On Writing and the Source of Our Material

reflection3I return to adage, as so often I do, because adage is what we seem to live by as much as any mythology, and the adage to which I return is something we have all heard many times before: writers must write what they know.

This concept, writing what we know, is as mysterious as it is seemingly obvious. What if the writer doesn’t know much? What do I, as writer, actually know? There is no shortage of reasons and factors to stop a person from writing, and the adages we attempt to live by can be as stifling and emotionally handicapping as any negative voice we’re already hearing.

So what does a person who wishes to be a writer actually know? What is the source of our material?

In his book Soul Mates, author and psychologist Thomas Moore discusses something that answers the question for me, and perhaps exposes a lifetime of source material for any writer willing to do the work not only of discovering this wealth, but also of improving their lives in the process. The concept centers on intimacy with our own soul.

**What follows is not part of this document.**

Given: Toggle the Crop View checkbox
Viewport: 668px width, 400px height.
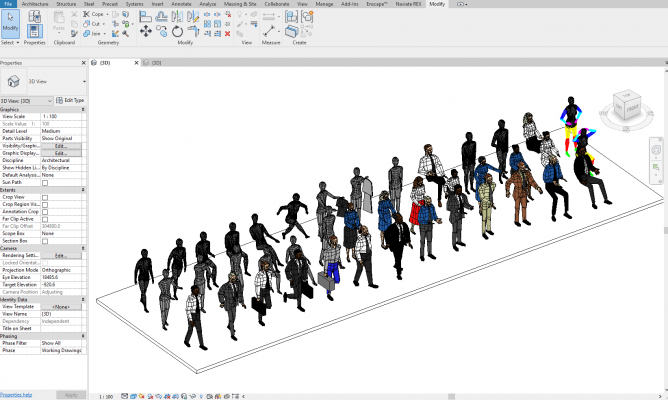Looking at the screenshot, I should [45, 197].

Moore discusses this intimacy as a sincere, deeply contemplative understanding and, more importantly, acceptance of the complexities and “irrationalities” of our own soul. What is important to note here is that this understanding that the soul is irrational, and that many of the questions we have about ourselves and our lives will never be answered – may even be unanswerable – opens us up to life concepts that we may be unconsciously hiding from.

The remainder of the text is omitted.